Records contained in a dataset
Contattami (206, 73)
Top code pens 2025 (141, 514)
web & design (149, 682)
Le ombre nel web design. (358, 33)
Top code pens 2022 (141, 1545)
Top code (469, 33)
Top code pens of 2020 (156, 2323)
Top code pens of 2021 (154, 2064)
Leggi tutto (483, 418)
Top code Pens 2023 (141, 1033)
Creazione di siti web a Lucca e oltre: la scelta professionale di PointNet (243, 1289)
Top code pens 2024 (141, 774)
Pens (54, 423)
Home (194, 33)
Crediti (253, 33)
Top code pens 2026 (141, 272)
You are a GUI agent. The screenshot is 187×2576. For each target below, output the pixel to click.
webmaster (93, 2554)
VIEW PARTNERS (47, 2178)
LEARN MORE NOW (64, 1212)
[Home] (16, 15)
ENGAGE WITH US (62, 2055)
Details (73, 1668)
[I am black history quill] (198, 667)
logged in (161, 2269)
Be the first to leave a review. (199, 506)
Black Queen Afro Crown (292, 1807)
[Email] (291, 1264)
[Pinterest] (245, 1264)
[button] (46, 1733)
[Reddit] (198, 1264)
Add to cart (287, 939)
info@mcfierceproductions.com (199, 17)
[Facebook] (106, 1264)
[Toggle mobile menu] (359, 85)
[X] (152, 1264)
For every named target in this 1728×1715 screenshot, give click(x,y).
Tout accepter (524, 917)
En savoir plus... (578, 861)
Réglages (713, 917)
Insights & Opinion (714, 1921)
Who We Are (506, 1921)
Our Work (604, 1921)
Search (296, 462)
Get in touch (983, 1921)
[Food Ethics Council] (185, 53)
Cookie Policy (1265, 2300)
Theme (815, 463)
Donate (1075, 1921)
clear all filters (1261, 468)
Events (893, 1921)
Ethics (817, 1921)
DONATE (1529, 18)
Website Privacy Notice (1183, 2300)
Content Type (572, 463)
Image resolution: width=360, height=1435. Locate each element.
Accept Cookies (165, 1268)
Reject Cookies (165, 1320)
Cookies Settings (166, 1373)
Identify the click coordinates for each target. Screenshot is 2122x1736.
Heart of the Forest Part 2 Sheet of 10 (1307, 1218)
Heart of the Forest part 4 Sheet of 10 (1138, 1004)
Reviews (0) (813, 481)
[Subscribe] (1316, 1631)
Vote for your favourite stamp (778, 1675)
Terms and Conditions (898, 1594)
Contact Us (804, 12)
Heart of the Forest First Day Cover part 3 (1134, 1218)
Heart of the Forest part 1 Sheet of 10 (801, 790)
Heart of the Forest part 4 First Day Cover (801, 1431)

▶ The problem
Copy the stretch of the records above that runs from the line with "Top code pens of 2021 (154, 2064)" through the line with "[Food Ethics Council] (185, 53)". Both end lines belong in the copy, and nothing else does.

▶ Output
Top code pens of 2021 (154, 2064)
Leggi tutto (483, 418)
Top code Pens 2023 (141, 1033)
Creazione di siti web a Lucca e oltre: la scelta professionale di PointNet (243, 1289)
Top code pens 2024 (141, 774)
Pens (54, 423)
Home (194, 33)
Crediti (253, 33)
Top code pens 2026 (141, 272)
You are a GUI agent. The screenshot is 187×2576. For each target below, output the pixel to click.
webmaster (93, 2554)
VIEW PARTNERS (47, 2178)
LEARN MORE NOW (64, 1212)
[Home] (16, 15)
ENGAGE WITH US (62, 2055)
Details (73, 1668)
[I am black history quill] (198, 667)
logged in (161, 2269)
Be the first to leave a review. (199, 506)
Black Queen Afro Crown (292, 1807)
[Email] (291, 1264)
[Pinterest] (245, 1264)
[button] (46, 1733)
[Reddit] (198, 1264)
Add to cart (287, 939)
info@mcfierceproductions.com (199, 17)
[Facebook] (106, 1264)
[Toggle mobile menu] (359, 85)
[X] (152, 1264)
For every named target in this 1728×1715 screenshot, give click(x,y).
Tout accepter (524, 917)
En savoir plus... (578, 861)
Réglages (713, 917)
Insights & Opinion (714, 1921)
Who We Are (506, 1921)
Our Work (604, 1921)
Search (296, 462)
Get in touch (983, 1921)
[Food Ethics Council] (185, 53)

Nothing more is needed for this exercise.